New Mexico, like many other states was forced to cut its education budget. “New Mexico is experiencing a budget deficit in education,” Maple said. But it’s not as dramatic as states hit harder by the recession such as Ohio, neighboring California and Michigan, for example, Maple said.
“The special education and Title I money is not used to offset all of the cuts that have happened in education as a whole,” Maple said.
Instead, the stimulus funds will beef up programs.
In April, the first 50 percent of each state’s Title I Recovery Act funds, disabilities education act funds and vocational rehabilitation funds were distributed to the states. The remaining 50 percent, or $11.37 billion, was supposed to hit the states Sept. 30, but now states will get the rest of the stimulus dollars for education Sept. 1, according to the U.S. Department of Education.

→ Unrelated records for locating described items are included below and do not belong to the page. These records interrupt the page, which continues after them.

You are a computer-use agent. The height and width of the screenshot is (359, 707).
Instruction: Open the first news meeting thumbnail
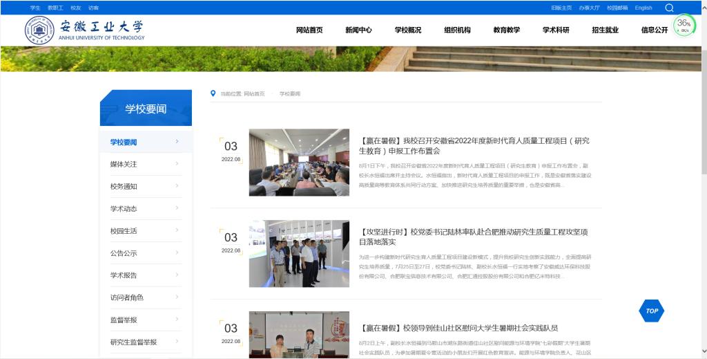299,163
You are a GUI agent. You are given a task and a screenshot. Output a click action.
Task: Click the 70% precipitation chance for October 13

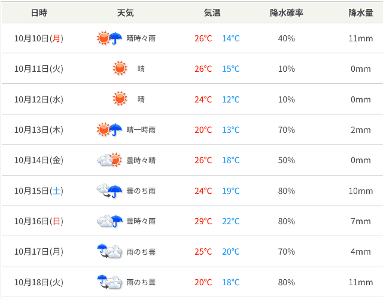[x=286, y=130]

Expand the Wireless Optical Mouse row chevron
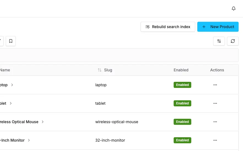tap(43, 122)
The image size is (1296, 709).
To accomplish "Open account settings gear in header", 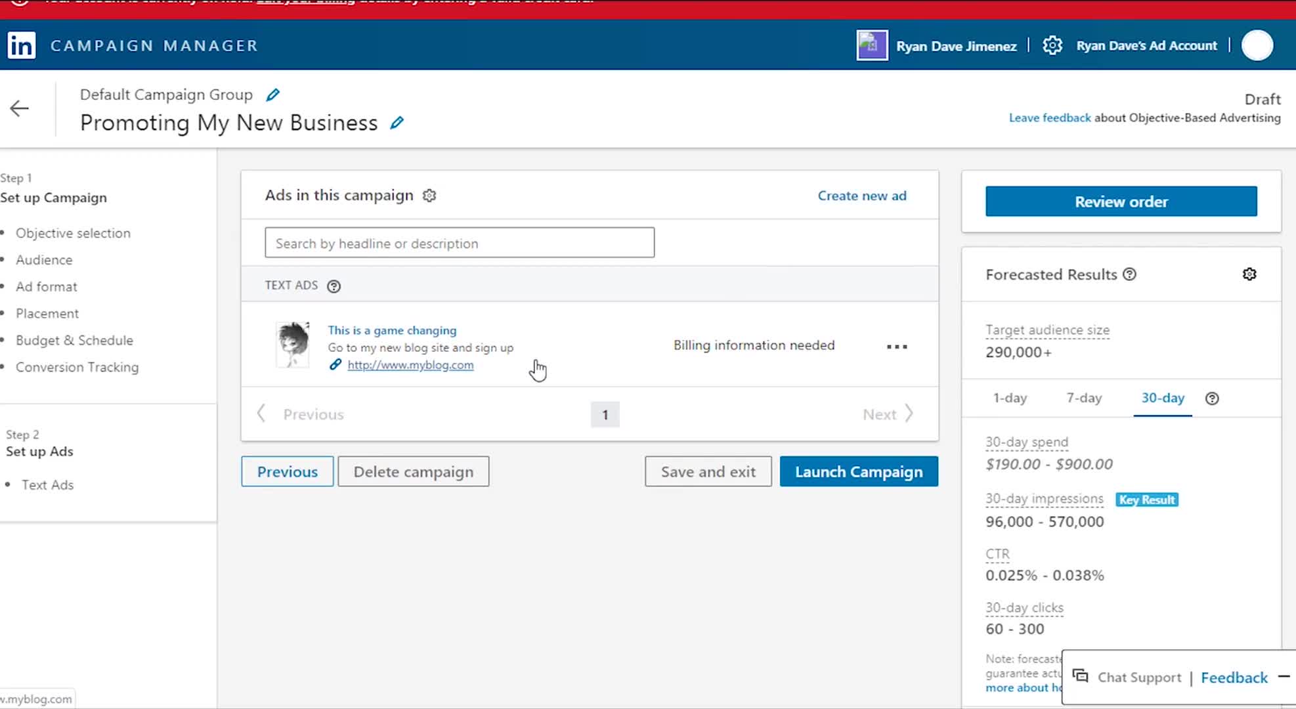I will 1052,45.
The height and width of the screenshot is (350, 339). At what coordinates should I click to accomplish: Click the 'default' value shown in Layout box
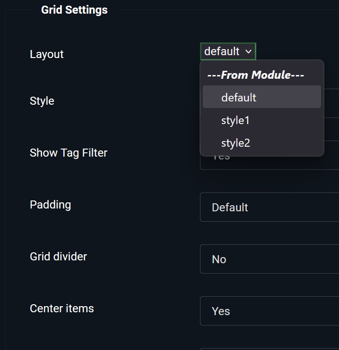click(x=222, y=51)
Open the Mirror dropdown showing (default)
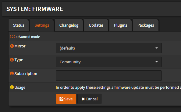 [x=108, y=48]
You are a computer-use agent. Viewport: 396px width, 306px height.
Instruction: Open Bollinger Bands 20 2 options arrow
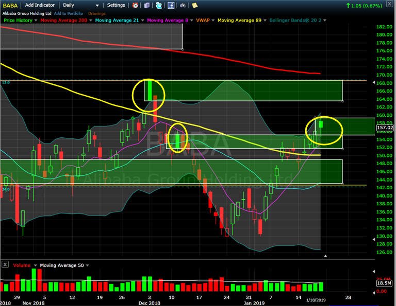(x=325, y=21)
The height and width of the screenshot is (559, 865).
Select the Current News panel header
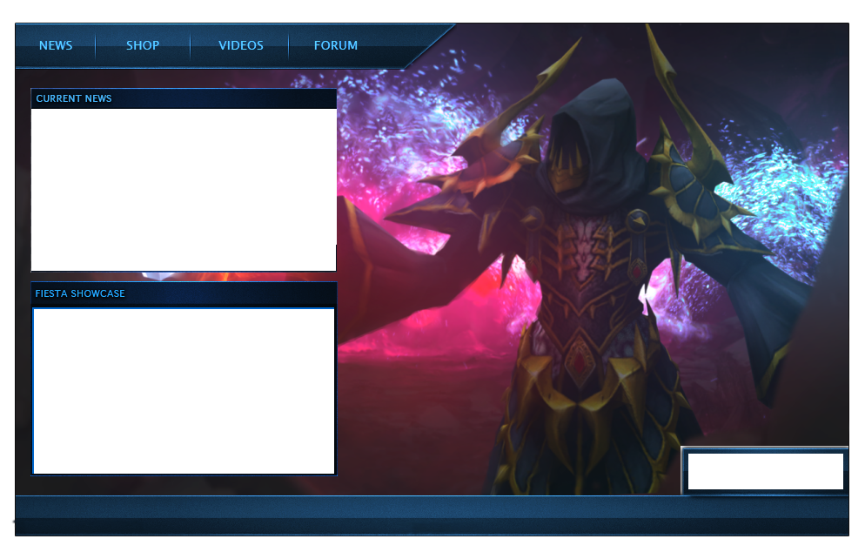(74, 98)
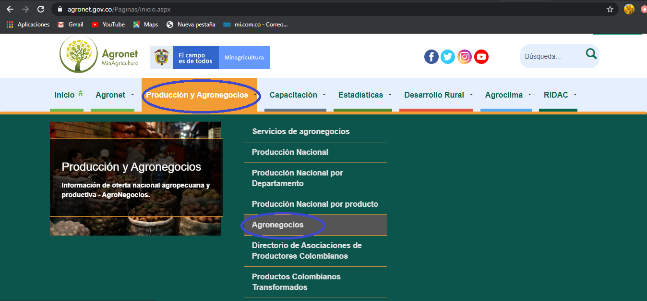
Task: Click the browser profile avatar icon
Action: pos(629,9)
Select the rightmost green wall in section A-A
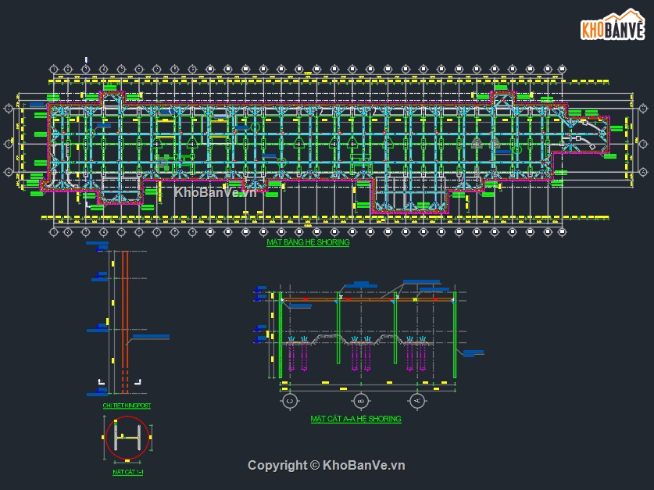The image size is (654, 490). [x=454, y=336]
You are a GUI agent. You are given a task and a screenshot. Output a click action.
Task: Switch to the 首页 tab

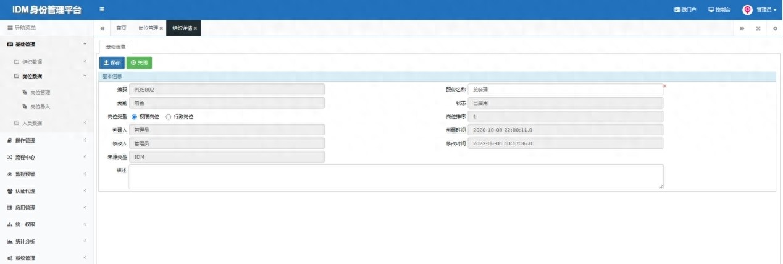(122, 28)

The Title I funding for low-income students and the disabilities education act funding is designed for school districts to ramp up efforts to serve disadvantaged kids, said Maple. The sooner the school districts can have their share of the state’s money, the sooner those programs will get a boost, she said.
“There is an immediacy to being able to use this money effectively and wisely,” Maple said. “These two program areas will help close the achievement gap.”
The $5 billion in Title I funding hitting the states early will go to local educational agencies for schools that have many impoverished students who are at risk of not meeting education standards, according to a U.S. Department of Education press release.
The $6.1 billion in disabilities education act funding hitting the states early goes to programs helping students with disabilities, according to the release.
The $270 million in vocational rehabilitation funding is particularly for those with significant disabilities, the press release said.
In New Mexico, stimulus vocational rehabilitation dollars will help the state serve more clients, avoiding waiting lists when possible—something the state can do when it has more money for those types of programs.
“We can serve the client list without having to put them in an order of selection and serve the clients in a more timely manner,” Maple said.
The stimulus funding may come at just the right time, Maple said.
From an administrative angle, the end of September closes a quarter for New Mexico, so the earlier the state gets the money before Sept. 30, the less it has to deal with a huge waterfall of deadlines come the end of September.
So in this case, the earlier the money comes in, the better, Maple said.